A RUNX2 GFP reporter is expressed prior to osteochondral differentiation and models Metaphyseal Dysplasia with Maxillary Hypoplasia and Brachydactyly (MDMHB).

SOX9 and RUNX2 are lineage defining transcription factors that drive differentiation of chondrocyte and osteoblast lineages respectively from osteochondral progenitors. In limb development, these progenitors are specified first by SOX9 expression required for mesenchymal stem cell (MSC) condensation prior to RUNX2 activation and osteochondral differentiation to chondrocyte and osteoblast lineages.
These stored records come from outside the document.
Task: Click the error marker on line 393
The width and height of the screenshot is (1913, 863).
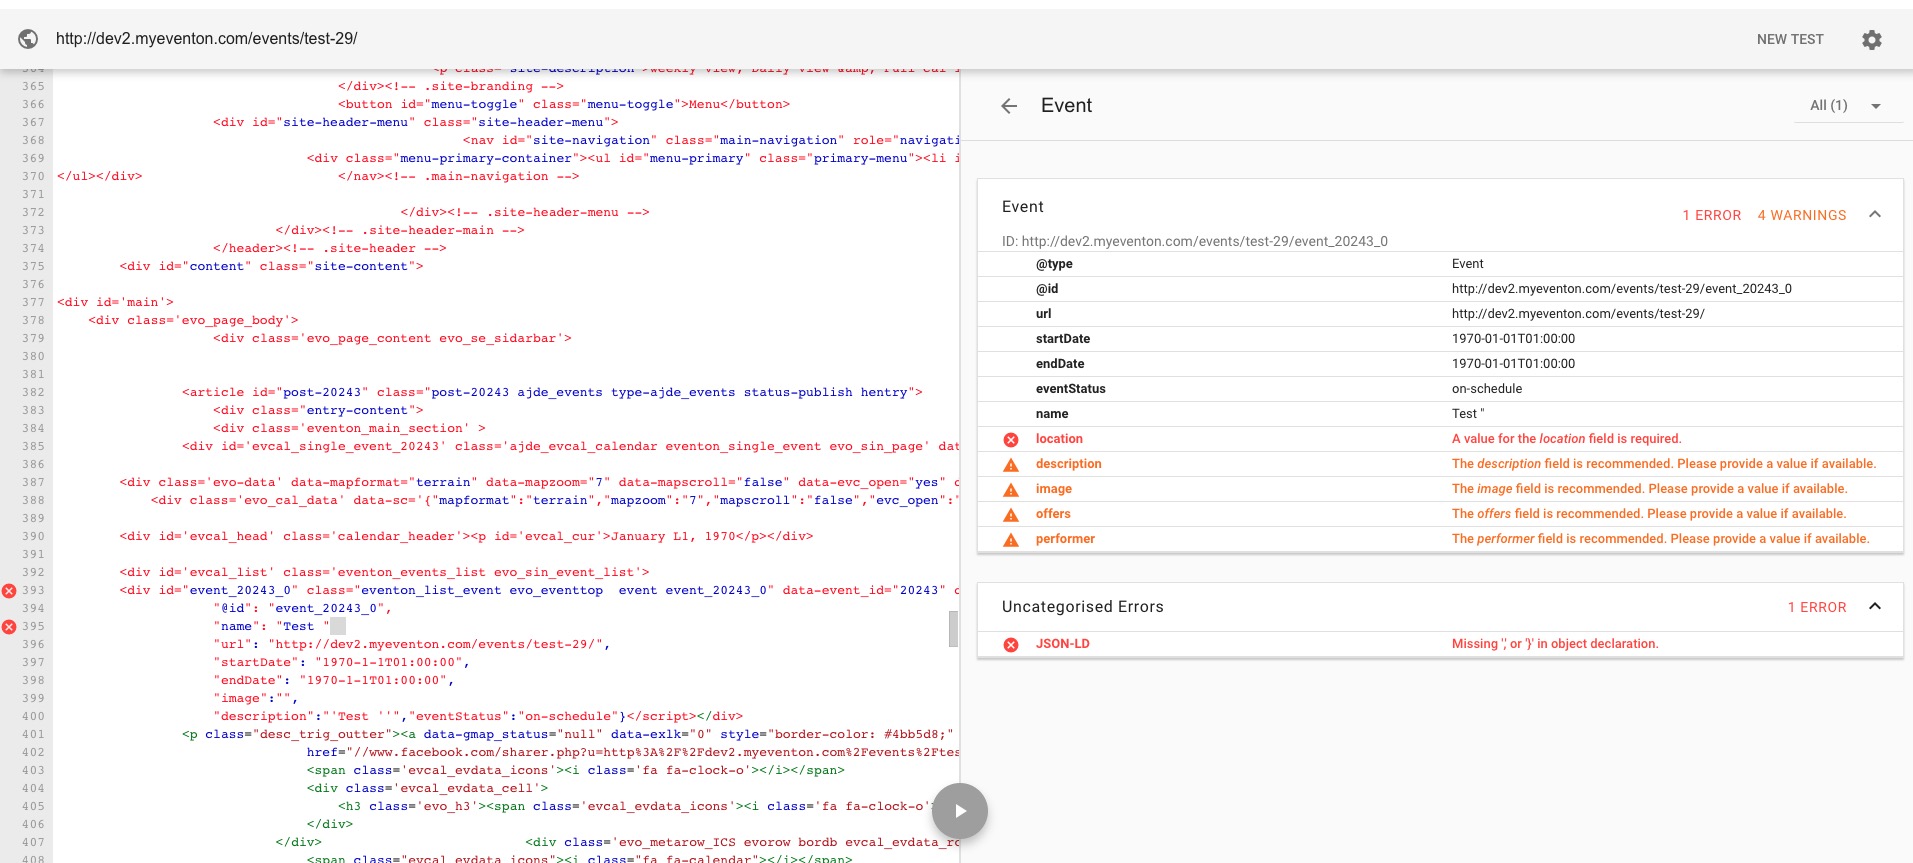Action: click(9, 591)
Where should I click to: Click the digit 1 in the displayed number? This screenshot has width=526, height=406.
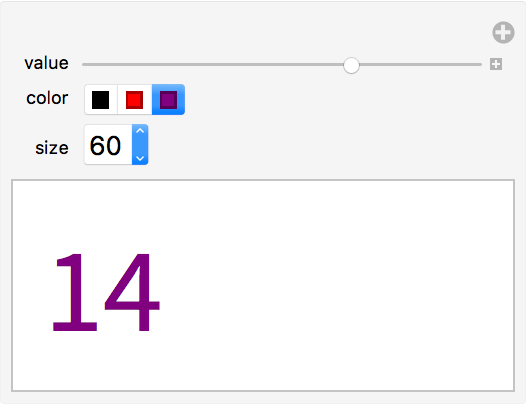75,292
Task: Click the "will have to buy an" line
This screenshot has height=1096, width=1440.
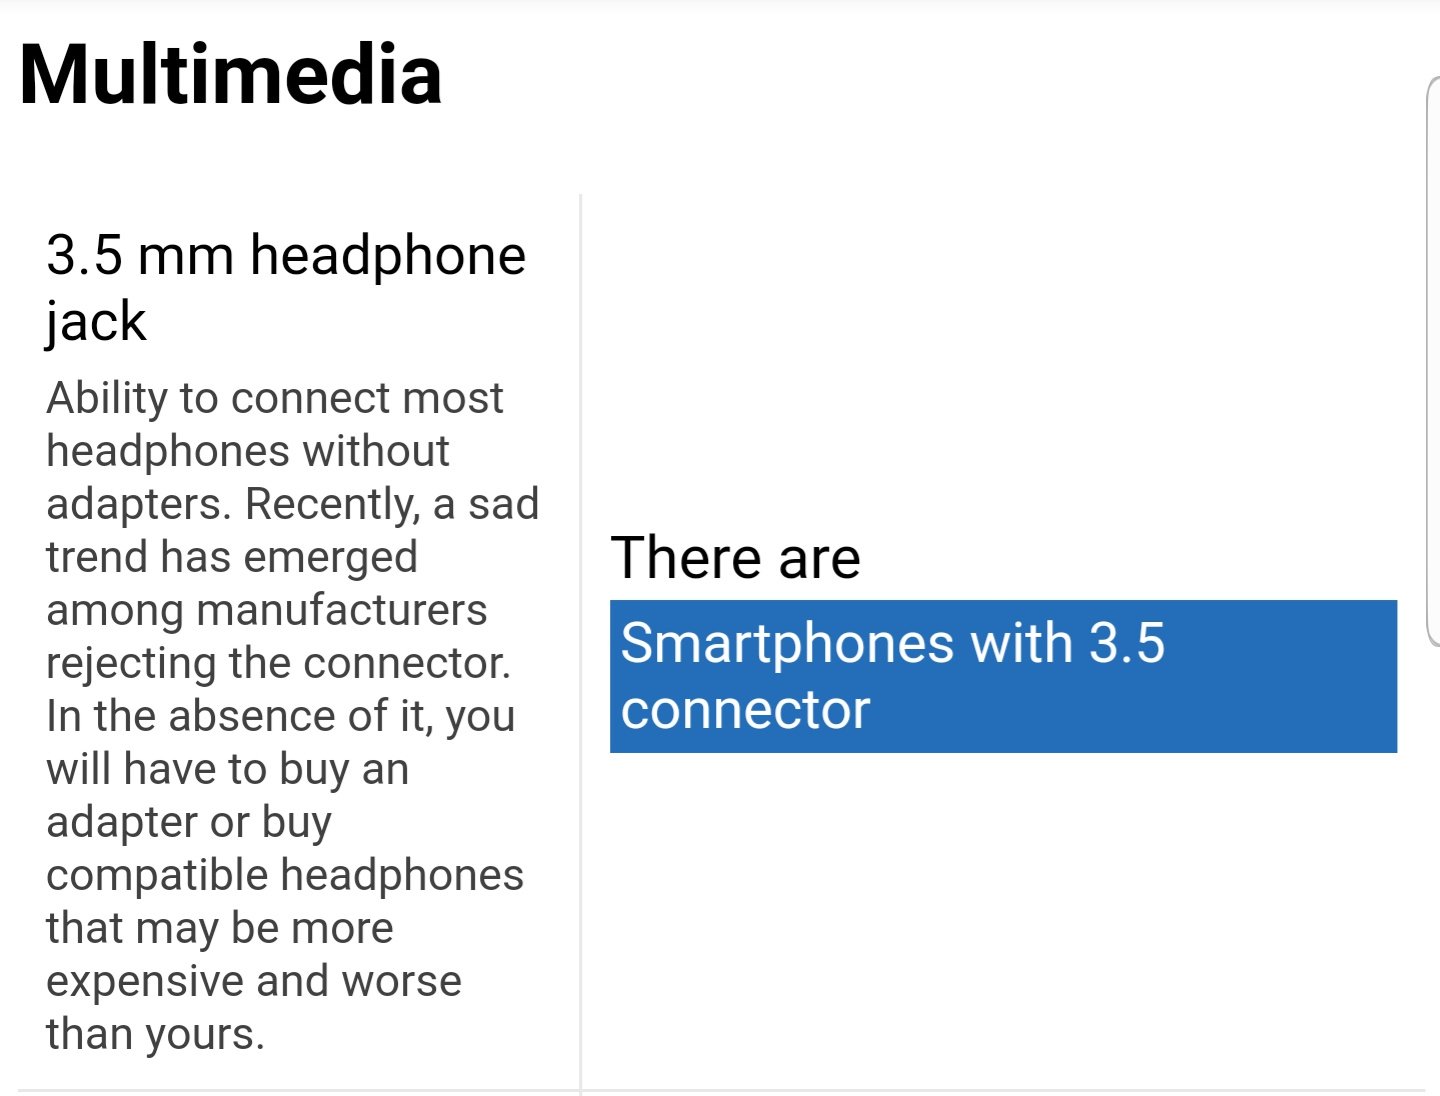Action: tap(227, 769)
Unlike limb development, the anterior craniofacial skeleton arises from cranial neural crest (cNCC) stem cells. To examine the temporal activation of SOX9 and RUNX2 within cNCCs, we utilized a combination of immunofluorescence to detect endogenous proteins and genetic reporters to label SOX9 and RUNX2 expressing cells. We find that RUNX2 is expressed broadly throughout cNCC stem cells of the first branchial arch that will give rise to developing mandibular tissue at a timepoint prior to osteochondral lineage determination. Substantial SOX9 expression is activated subsequently within differentiating chondrocytes. These findings were validated by fluorescent reporters inserted in the 3' untranslated regions (3'UTRs) of Sox9 and Runx2 . Although the GFP based Runx2 reporter did not delete any 3'UTR sequences, homozygous Runx2 ^GFP/GFP pups develop postnatal deficiencies in intramembranous and endochondral ossification that correlate with enhanced expression of RUNX2 protein in osteoblasts and hypertrophic chondrocytes. Runx2 ^GFP/GFP phenotypes model the human disorder, Metaphyseal Dysplasia with Maxillary Hypoplasia and Brachydactyly (MDMHB), resulting from RUNX2 enhanced activity due to intragenic duplications. Altogether, this reporter model provides a valuable tool for studying RUNX2 function in early cNCC-derived stem cell lineages and highlights the high sensitivity of ossification pathways to RUNX2 dosage.

Summary: We have developed a novel mouse model for a human disorder resulting from excessive RUNX2, a transcription factor required for bone formation. We find that RUNX2 turns on early within facial stem cells in a pattern unique from limb development. Excessive RUNX2 is particularly detrimental to bone growth in juvenile development after birth.